Sara Freeman/MDEdge News
Dr. Ai Li Yeo

Considering more than 7,875 repeated ANA tests in 4,887 patients, “the vast majority of results didn’t change,” Ai Li Yeo, MBBS, a PhD candidate, rheumatologist, and infectious disease fellow at Monash University, Melbourne, reported at the European Congress of Rheumatology.

ANA tests were repeated between 2 and as many as 45 times in individual patients, she reported, but the results of 79% of these tests remained unchanged – 45% of tests were persistently negative and 34% persistently positive using a cutoff titer of 1:160.

“Our study showed that there was a very low yield in repeating an ANA test for the diagnosis of ANA-associated rheumatological conditions unless there was evidence of evolving multisystem clinical features,” Dr. Yeo said.

Indeed, the positive predictive value was just 0.01. “So for a hundred patients staring off with a negative ANA results that on repeat testing became positive, the probability is that one patient will have a new ANA-associated rheumatological condition diagnosis,” Dr. Yeo said.

“ANA testing is frequently performed and is part of the classification criteria for autoimmune conditions such as lupus and scleroderma,” she observed. However, the test provides no information on the severity or activity of the disease, and the value of serial monitoring for such conditions is unclear.

“Minimizing unnecessary tests is a global health economic priority,” Dr. Yeo said. She noted that there are multiple initiatives in place to try to open a dialog about using health care resources most effectively, such as ‘Choosing Wisely’ set up by the American Board of Internal Medicine (ABIM) Foundation.

The aim of the present analysis was to calculate the cost of repeated ANA testing and to see if any change in the ANA result was associated with new diagnoses of ANA-associated rheumatological conditions.

The analysis considered more than 36,700 tests that were performed on samples from more than 28,800 patients within the Monash Health tertiary health network between 2011 and 2018. Of these, 22,657 (62%) had given a negative result and 14,058 (38%) had given a positive result.



“Not surprisingly, the age of those who tested positive was significantly higher than those who tested negative,” Dr. Yeo said (52.6 vs. 48.9 years; P less than .001). There was also a higher number of women than men tested, and women more often tested positive.

Around one-fifth of tests performed were repeat tests, of which 511 (6.5%) changed from being negative to positive over a median of 1.71 years.

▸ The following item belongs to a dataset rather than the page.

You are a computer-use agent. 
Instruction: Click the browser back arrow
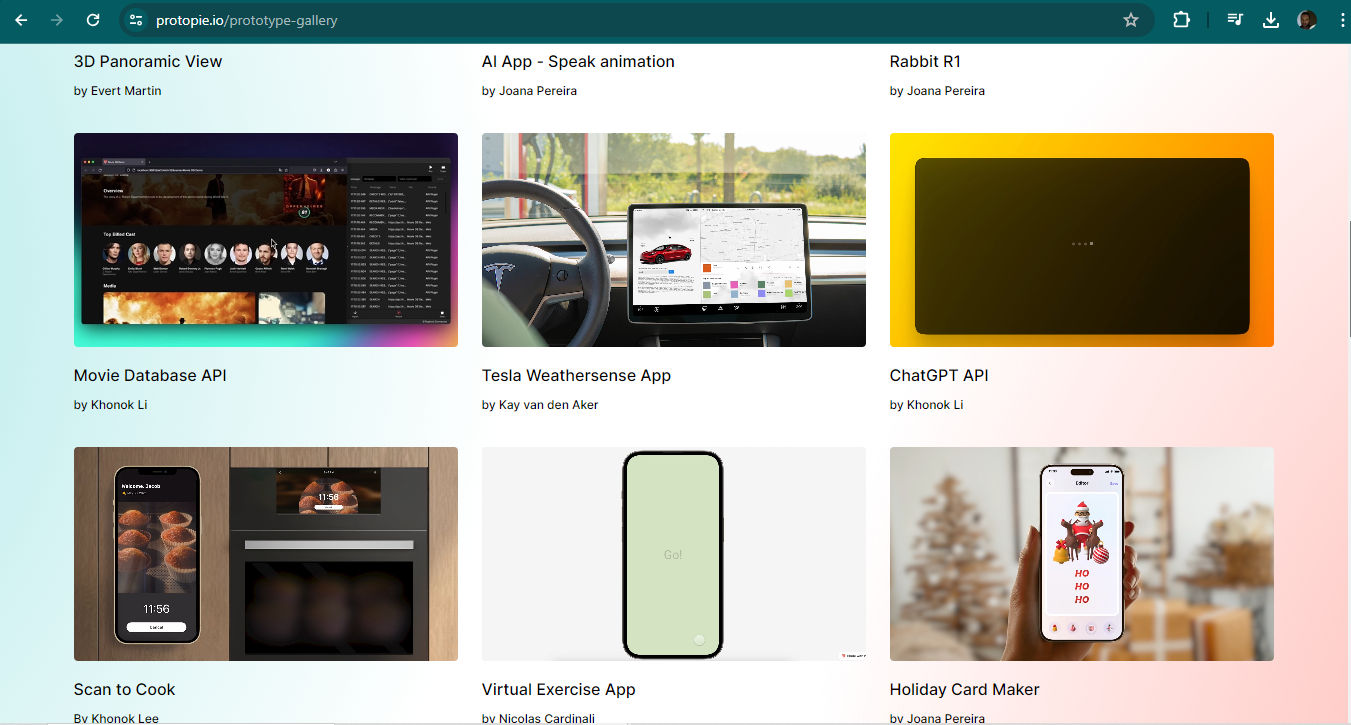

“A small percentage of people alternated between results,” Dr. Yeo acknowledged, with 9.4% of people going from a positive to a negative result; 10.5% moving from a negative to a positive result, and 1.9% going from positive to negative to positive.

With repeated tests, just five new diagnoses of ANA-associated rheumatologic conditions were made: two cases of systemic lupus erythematosus (SLE), one case of scleroderma, and two cases of undifferentiated connective tissue disease. There was a range of ANA titers and patterns and evolving clinical features of a multisystem disease.

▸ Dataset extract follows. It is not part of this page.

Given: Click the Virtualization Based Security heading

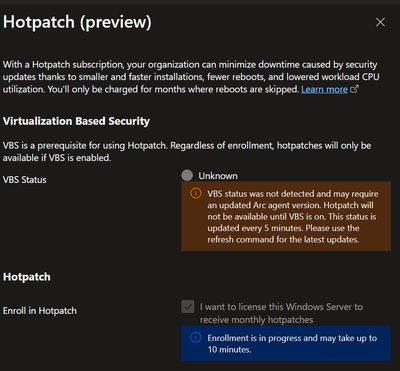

Based on the direct costs of ANA testing in her health care system, not performing repeated tests could yield significant savings, Dr. Yeo said, a 21.4% reduction, in fact, based on this analysis. The cost of an ANA test in Australia ranges from 15 to 46 euros, making the cost of all tests in this analysis 564,745 euros. Taking away the cost of all the single ANA tests performed (443,209 euros) gives a potential cost saving of more than 121,000 euros, she said.

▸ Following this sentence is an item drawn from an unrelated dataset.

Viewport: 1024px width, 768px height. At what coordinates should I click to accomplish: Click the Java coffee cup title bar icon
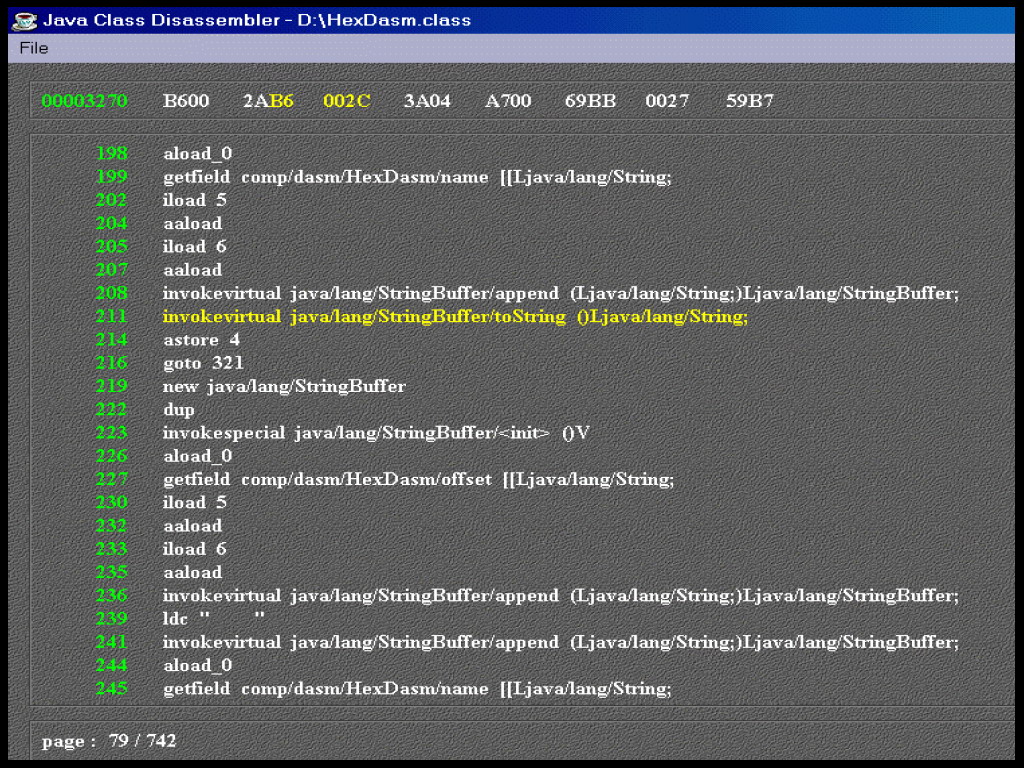(25, 20)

“We now have an opportunity to prevent unnecessary ANA testing, Dr. Yeo said. “Ultimately, our aim is to change behavior at the start of the ordering cycle by educating medical students and doctors about inappropriate test ordering.”

The majority of repeated tests had been ordered by nonrheumatologists (82% of cases), and Dr. Yeo said that rheumatologists ordered repeat tests in 11% of cases. However, there was little information available in this retrospective analysis as to why the tests had been repeated.

The research was picked as one of the six best clinical abstracts at the meeting, out of a total of almost 5,000 submitted abstracts.

Dr. Yeo reported having no conflicts of interest.